• Travail à faire:
Extrayez mot pour mot, du texte sur l'appropriation sociale et l'autogestion, le segment qui commence à « Dans cette perspective, se » et se termine à « (ou l’autogestion) coopérative. ».

• Extrait:
⟨

Quelques mots cependant, sans entrer ici dans les détails :
2. Les conditions de l’appropriation sociale
L’objectif majeur de toute transformation sociale est de permettre aux producteurs de ressaisir, autant que faire se peut et à tous les niveaux, la détermination des finalités de la production, de l’organisation du travail et de la répartition de son produit.
Dans cette perspective, se pose la question de l’autogestion (pour reprend un terme qui, comme tout le reste du vocabulaire dont nous héritons, est pollué, mais quasi-inévitable).
2.1. Pas d’appropriation sociale sans autogestion démocratique [5]
Pour y voir plus clair (ou moins sombre…), il faut distinguer la coopérative comme forme de propriété (distribuée entre producteurs d’une entreprise) et la coopérative comme forme de coopération : la propriété coopérative et la gestion (ou l’autogestion) coopérative.
La propriété coopérative est, qu’on le veuille ou non, une forme de la propriété privée, dans la mesure où il s’agit d’une propriété exclusive, même si elle repose sur une gestion ou mieux une autogestion coopérative par les producteurs-propriétaires eux-mêmes. Cette forme de propriété n’est peut-être pas incompatible avec l’appropriation sociale, mais elle ne peut pas être confondue avec elle (p. 73-74, 82-83).
En revanche, l’autogestion coopérative, non seulement peut être compatible avec des entreprises en copropriété, mais elle doit être tendanciellement dominante dans les entreprises publiques. Comprise ainsi (comme Marx la comprenait), la coopérative est la forme autogérée de l’appropriation publique [6]. En d’autres termes : le passage de la dépossession impliquée dans le procès de travail capitaliste à la réappropriation collective de ce procès - la restitution au travailleur collectif des conditions de sa coopération - suppose « la propriété commune des moyens de production » [7]. Mais cette propriété commune ne peut pas être exclusivement publique, elle suppose une appropriation coopérative.
Pas d’appropriation sociale sans comités d’entreprise décidant souverainement des modalités de leur coopération productive et de la direction de leur procès de coopération. C’est le moment démocratique essentiel de l’appropriation sociale : celui qui met un terme au despotisme d’entreprise.
C’est celui où la démocratie directe et la fusion entre les fonctions délibératives et les fonctions exécutives (ces dernières étant coordonnées par des responsables élus et révocables) peuvent prendre corps. Mais - avec le soutien de Marx sur ce point aussi - on peut penser et rêver plus loin : c’est la libre fédération des délégués élus et révocables de ces comités d’entreprise qui, au sein d’une même branche, devrait disposer d’un pouvoir de contrôle et de décision.

⟩

• Entrées fournies:
⟨

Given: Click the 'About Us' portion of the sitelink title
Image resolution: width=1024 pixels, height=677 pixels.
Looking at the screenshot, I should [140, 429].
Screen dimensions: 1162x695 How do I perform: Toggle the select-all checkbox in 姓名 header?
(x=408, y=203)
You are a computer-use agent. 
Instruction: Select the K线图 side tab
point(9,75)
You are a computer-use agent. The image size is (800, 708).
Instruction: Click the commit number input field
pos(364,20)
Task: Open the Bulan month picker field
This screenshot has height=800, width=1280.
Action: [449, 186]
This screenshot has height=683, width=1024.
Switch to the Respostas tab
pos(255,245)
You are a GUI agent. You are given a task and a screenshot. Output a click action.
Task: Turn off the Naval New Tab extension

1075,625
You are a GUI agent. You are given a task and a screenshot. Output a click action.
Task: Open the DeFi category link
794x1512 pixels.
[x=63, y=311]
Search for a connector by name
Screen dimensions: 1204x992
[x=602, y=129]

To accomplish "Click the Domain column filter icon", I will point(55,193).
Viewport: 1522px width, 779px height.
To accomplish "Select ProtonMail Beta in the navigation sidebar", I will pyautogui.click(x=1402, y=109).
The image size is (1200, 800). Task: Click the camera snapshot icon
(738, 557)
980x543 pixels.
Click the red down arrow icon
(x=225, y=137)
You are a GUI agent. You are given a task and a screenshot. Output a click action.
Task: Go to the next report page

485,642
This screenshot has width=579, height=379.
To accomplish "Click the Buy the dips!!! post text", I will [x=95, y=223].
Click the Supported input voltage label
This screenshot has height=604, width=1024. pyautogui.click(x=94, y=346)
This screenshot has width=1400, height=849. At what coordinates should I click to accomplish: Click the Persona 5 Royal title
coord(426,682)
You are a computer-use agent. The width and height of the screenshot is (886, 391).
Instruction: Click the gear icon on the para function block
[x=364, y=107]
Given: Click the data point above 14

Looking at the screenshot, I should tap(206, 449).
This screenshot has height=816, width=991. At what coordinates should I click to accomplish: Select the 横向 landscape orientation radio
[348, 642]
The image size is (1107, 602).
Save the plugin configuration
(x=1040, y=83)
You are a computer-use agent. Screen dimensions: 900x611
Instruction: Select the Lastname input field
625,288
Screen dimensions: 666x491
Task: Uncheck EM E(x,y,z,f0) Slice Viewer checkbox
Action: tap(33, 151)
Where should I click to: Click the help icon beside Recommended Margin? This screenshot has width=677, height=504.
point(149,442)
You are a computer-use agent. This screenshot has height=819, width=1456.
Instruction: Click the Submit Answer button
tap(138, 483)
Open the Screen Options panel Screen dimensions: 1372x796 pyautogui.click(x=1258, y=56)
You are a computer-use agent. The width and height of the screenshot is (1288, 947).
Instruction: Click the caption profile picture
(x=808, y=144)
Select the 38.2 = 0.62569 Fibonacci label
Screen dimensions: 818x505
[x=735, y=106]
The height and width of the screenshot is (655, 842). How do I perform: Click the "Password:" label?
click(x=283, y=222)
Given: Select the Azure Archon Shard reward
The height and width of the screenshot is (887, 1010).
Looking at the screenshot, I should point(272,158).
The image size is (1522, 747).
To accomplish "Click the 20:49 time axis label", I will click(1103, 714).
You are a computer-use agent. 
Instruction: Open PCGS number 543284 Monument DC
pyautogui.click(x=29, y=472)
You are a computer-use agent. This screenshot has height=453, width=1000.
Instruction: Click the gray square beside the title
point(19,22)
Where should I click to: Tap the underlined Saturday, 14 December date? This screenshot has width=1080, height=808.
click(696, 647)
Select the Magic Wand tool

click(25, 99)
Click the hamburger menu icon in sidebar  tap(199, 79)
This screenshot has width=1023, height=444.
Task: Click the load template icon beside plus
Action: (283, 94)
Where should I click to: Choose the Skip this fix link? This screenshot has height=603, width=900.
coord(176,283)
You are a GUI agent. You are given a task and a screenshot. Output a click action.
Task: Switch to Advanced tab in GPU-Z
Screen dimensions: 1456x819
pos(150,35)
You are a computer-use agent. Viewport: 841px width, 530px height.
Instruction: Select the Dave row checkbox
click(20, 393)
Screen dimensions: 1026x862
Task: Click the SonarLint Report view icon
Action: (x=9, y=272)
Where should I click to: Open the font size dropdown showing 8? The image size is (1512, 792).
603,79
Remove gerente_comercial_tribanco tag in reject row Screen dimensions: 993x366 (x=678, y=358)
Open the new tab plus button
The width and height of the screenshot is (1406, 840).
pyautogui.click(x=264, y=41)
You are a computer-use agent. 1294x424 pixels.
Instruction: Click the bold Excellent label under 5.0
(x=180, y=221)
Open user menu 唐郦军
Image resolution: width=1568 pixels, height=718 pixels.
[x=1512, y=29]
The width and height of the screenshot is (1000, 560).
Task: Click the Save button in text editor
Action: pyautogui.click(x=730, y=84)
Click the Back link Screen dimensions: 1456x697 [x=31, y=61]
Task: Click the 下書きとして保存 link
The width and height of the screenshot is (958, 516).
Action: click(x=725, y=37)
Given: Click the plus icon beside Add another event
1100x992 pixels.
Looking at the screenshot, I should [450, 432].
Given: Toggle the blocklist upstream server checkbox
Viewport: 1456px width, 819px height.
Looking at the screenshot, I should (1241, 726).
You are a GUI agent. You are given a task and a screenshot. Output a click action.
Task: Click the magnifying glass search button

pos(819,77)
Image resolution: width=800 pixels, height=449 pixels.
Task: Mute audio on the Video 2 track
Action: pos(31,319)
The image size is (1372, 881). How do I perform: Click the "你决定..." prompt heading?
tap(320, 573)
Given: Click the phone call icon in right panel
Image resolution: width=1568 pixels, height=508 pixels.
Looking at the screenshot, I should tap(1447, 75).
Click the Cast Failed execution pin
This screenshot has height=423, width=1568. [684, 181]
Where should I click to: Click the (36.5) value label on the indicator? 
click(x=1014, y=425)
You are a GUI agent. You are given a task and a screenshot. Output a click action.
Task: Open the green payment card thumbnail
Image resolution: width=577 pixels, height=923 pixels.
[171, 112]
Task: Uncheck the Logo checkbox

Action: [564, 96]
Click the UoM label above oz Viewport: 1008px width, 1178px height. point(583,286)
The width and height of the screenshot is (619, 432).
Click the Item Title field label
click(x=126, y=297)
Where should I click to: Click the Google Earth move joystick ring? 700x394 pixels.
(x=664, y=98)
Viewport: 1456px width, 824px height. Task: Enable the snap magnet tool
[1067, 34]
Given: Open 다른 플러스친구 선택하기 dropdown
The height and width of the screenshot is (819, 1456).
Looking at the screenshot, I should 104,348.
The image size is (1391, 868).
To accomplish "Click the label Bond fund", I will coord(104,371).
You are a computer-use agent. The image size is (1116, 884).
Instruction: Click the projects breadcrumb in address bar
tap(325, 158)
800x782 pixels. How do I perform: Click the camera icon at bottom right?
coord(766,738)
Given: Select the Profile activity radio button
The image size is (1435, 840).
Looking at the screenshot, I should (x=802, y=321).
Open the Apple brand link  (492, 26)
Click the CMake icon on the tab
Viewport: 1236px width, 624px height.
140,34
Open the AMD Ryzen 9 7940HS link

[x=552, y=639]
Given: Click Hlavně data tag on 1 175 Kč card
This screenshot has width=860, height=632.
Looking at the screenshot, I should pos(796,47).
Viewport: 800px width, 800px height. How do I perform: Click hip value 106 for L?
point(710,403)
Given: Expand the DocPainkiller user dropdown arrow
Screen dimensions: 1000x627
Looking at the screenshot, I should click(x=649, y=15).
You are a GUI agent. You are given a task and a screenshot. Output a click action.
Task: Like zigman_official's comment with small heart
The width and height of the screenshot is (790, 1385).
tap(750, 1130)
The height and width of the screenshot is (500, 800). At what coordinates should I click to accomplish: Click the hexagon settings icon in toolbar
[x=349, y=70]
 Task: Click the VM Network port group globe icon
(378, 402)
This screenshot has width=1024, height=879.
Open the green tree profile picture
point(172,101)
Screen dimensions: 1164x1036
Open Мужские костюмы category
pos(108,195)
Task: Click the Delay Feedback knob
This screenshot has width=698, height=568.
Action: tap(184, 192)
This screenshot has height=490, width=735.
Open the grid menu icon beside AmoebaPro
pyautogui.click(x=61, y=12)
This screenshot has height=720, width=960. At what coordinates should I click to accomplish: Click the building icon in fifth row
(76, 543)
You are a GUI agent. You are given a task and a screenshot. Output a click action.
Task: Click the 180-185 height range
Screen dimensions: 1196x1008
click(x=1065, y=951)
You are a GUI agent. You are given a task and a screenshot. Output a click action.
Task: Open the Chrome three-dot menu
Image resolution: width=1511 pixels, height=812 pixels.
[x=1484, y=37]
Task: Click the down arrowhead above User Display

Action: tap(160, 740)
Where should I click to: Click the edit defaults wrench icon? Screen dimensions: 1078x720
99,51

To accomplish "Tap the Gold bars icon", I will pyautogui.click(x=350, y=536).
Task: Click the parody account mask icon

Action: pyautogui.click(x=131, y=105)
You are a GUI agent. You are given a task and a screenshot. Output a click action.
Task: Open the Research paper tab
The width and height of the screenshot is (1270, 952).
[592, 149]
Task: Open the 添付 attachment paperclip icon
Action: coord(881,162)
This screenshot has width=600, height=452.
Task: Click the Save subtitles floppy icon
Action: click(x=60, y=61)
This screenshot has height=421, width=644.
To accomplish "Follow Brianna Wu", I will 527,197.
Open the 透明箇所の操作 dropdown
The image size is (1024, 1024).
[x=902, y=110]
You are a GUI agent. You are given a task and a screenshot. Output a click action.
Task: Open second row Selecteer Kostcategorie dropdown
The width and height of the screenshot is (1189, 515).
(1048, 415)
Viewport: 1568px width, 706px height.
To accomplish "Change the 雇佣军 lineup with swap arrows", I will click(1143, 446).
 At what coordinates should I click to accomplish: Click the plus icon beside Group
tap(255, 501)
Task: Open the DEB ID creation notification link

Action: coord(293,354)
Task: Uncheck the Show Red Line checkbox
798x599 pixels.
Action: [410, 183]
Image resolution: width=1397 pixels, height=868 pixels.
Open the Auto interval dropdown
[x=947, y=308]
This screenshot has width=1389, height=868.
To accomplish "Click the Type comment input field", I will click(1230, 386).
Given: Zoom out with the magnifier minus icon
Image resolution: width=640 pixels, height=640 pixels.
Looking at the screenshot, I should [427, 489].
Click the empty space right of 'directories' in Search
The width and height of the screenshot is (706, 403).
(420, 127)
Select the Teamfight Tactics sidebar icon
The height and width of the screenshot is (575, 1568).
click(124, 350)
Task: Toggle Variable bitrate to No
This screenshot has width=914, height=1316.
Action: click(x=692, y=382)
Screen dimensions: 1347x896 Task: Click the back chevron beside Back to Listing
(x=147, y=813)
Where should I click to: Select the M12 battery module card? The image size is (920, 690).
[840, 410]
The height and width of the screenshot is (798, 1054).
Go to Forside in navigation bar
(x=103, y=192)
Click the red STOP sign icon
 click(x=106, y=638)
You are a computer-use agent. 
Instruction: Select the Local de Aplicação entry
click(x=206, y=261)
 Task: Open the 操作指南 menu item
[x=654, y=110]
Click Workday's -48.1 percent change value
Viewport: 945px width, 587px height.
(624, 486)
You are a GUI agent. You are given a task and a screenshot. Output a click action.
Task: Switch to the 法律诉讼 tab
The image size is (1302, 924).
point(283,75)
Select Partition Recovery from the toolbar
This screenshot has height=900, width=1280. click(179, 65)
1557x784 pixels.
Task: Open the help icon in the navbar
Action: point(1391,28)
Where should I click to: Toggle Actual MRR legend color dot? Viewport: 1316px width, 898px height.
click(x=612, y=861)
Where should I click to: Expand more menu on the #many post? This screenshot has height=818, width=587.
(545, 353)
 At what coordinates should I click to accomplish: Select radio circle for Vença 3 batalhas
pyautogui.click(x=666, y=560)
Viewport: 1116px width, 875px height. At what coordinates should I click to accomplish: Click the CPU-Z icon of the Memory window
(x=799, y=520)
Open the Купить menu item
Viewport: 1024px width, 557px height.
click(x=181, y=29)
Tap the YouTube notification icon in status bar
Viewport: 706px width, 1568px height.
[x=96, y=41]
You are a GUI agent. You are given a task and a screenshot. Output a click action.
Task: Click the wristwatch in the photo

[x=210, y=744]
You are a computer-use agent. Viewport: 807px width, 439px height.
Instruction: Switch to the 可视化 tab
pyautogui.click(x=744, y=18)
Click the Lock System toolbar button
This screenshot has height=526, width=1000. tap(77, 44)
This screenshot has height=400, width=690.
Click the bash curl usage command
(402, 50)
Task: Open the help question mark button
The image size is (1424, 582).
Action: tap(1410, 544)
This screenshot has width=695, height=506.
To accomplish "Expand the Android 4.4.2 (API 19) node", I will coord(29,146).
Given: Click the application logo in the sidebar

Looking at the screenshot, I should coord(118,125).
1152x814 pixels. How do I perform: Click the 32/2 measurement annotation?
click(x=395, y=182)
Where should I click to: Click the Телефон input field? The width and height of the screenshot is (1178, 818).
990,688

⟩

• Résultat obtenu:
Dans cette perspective, se pose la question de l’autogestion (pour reprend un terme qui, comme tout le reste du vocabulaire dont nous héritons, est pollué, mais quasi-inévitable).
2.1. Pas d’appropriation sociale sans autogestion démocratique [5]
Pour y voir plus clair (ou moins sombre…), il faut distinguer la coopérative comme forme de propriété (distribuée entre producteurs d’une entreprise) et la coopérative comme forme de coopération : la propriété coopérative et la gestion (ou l’autogestion) coopérative.